WHAT IS NEEDED:
Using the test status report below, name every config that ended with a warning.

TEXT EXTRACT:
* * * * * * * * *

Current status (full scope, 250 configs): 236 pass, 4 warn, 0 fail, 10 skip.

The 4 warnings are:

housing_scale_s3_t2_tuned — epsilon-SVR near-parity training drift (bounded, cross-predict verified)
gen_regression_sparse_scale_s4_t3_tuned — probability header (probA) drift
gen_extreme_scale_scale_s0_t1_default — rho-only near-equivalence drift
gen_extreme_scale_scale_s2_t1_default — one-class near-boundary label drift

All 10 skips are nu_svc on synthetic gen_binary_imbalanced.scale where both C and Rust fail training identically.

The active tolerance policy is differential-v3 (documented in reference/tolerance_policy.md).

Targeted Warning Policy

The epsilon-SVR warning for housing_scale_s3_t2_tuned has an intentionally narrow guard:

Applies to one case ID only
Non-probability drift bounds must hold: max_rel <= 6e-5, max_abs <= 6e-4
Model drift bounds must hold: rho_rel <= 1e-5, max sv_coef abs diff <= 4e-3
Cross-predict parity must hold in both directions:
- Rust predictor on C model matches C predictor on C model
- C predictor on Rust model matches Rust predictor on Rust model

This confirms the drift comes from training numerics, not prediction logic.

* * * * * * * * *

ENTRIES PROVIDED:
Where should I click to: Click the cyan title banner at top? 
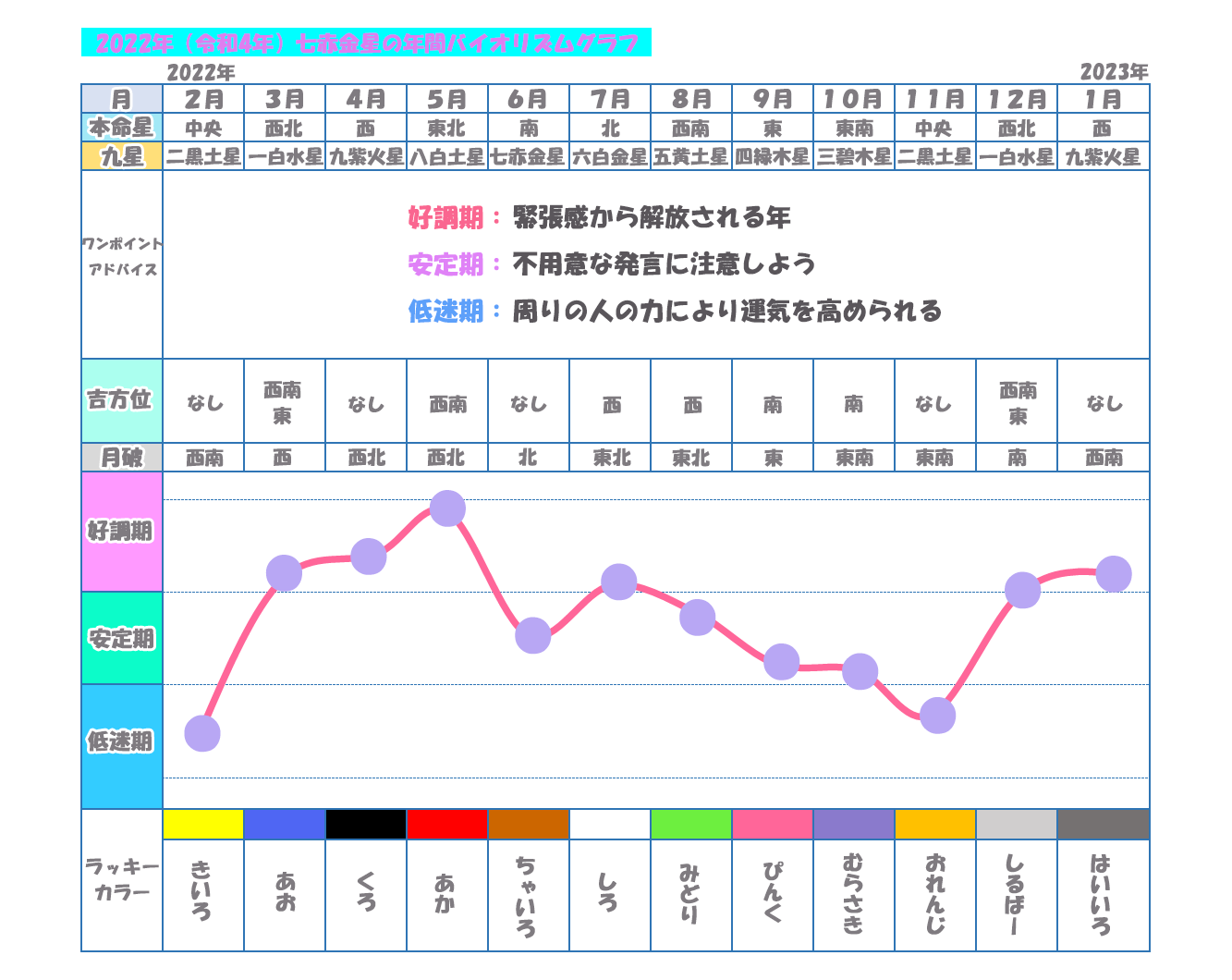click(366, 43)
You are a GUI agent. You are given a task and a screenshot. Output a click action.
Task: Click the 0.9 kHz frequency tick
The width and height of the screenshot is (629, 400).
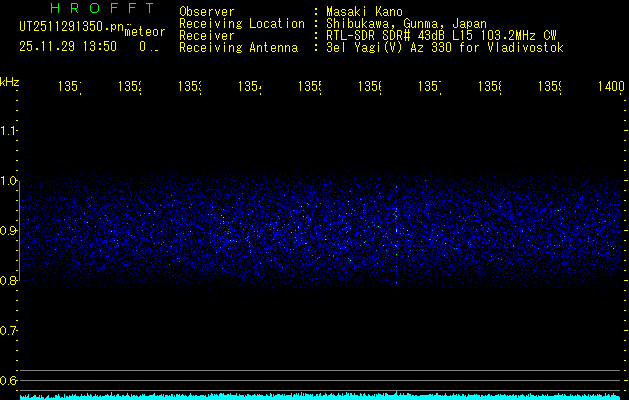coord(9,231)
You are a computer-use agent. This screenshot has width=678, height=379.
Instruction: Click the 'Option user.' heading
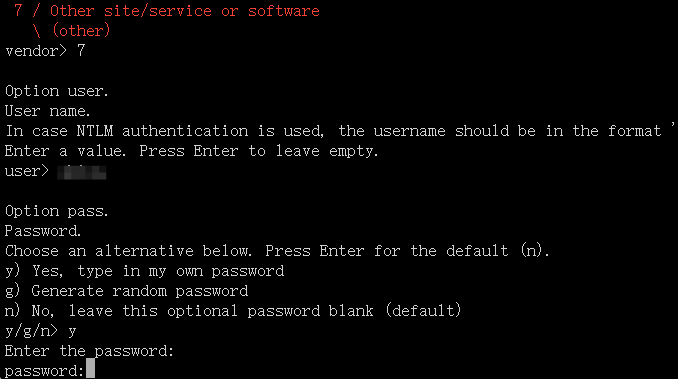click(57, 91)
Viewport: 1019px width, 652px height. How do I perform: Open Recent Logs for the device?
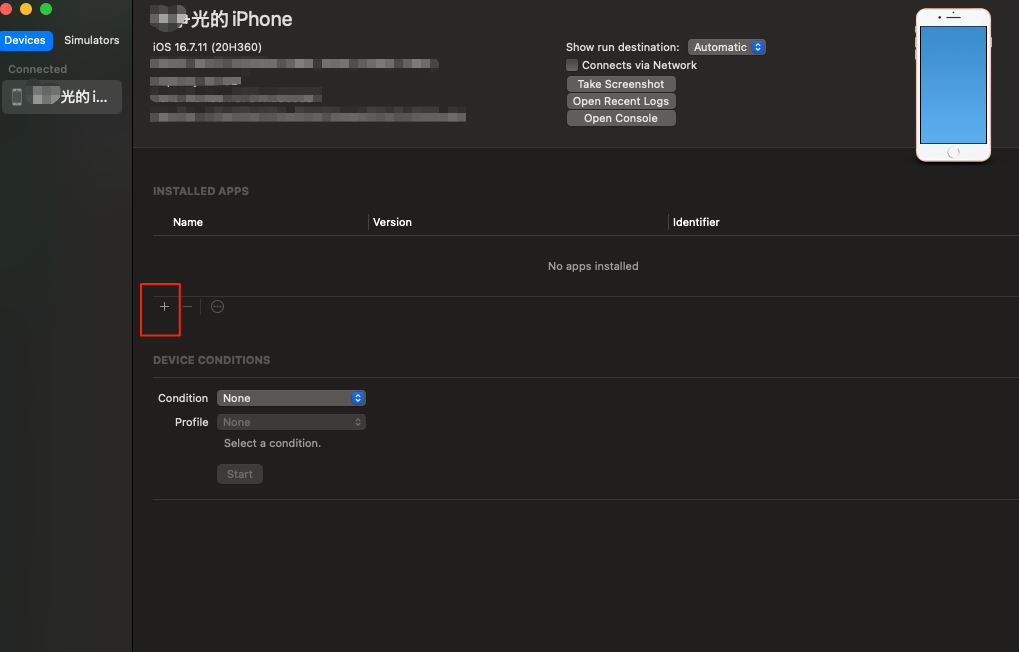click(x=621, y=101)
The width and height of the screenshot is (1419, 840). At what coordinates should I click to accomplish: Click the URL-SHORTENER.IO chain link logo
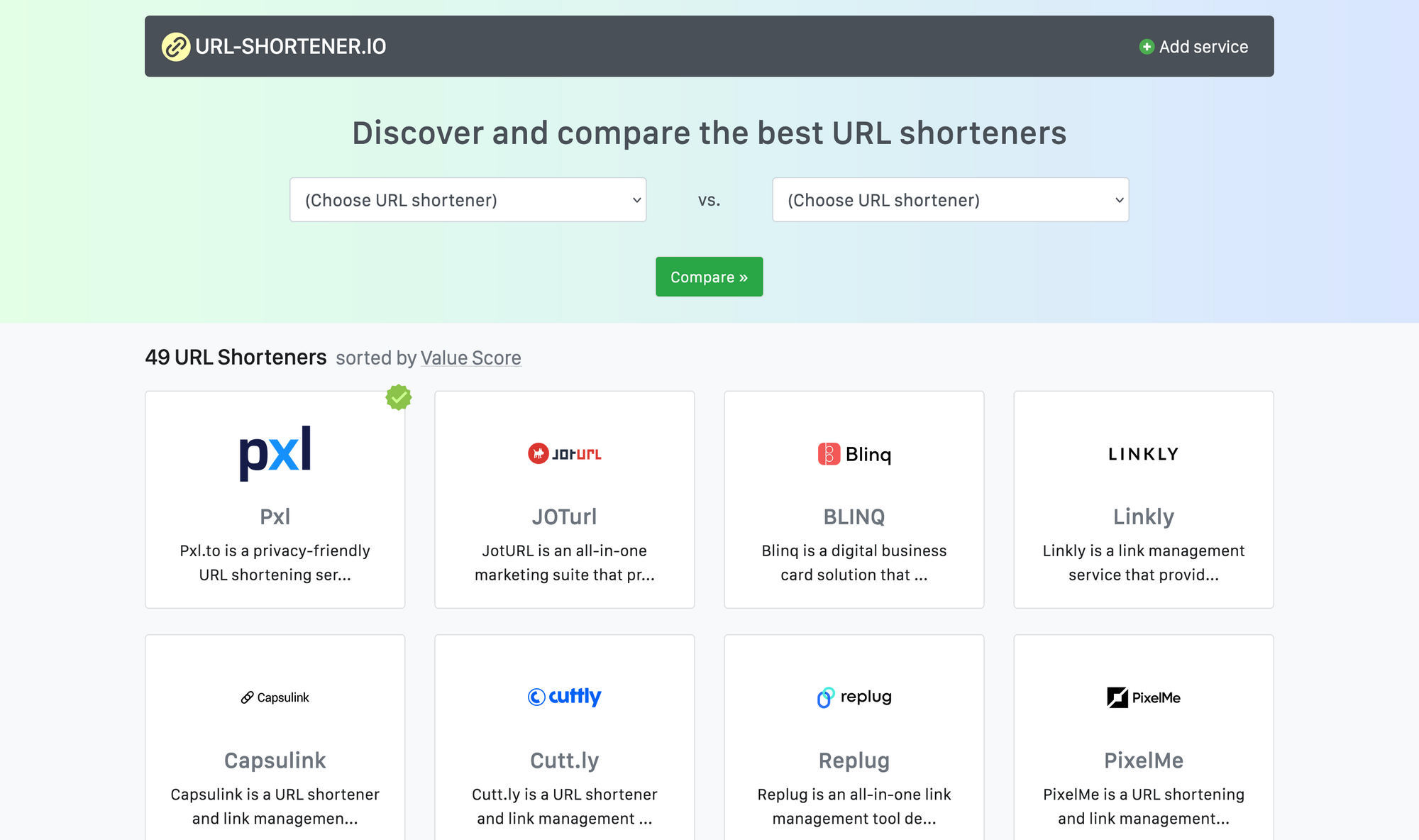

* * * * * * * * *

WRITTEN ANSWER:
- housing_scale_s3_t2_tuned
- gen_regression_sparse_scale_s4_t3_tuned
- gen_extreme_scale_scale_s0_t1_default
- gen_extreme_scale_scale_s2_t1_default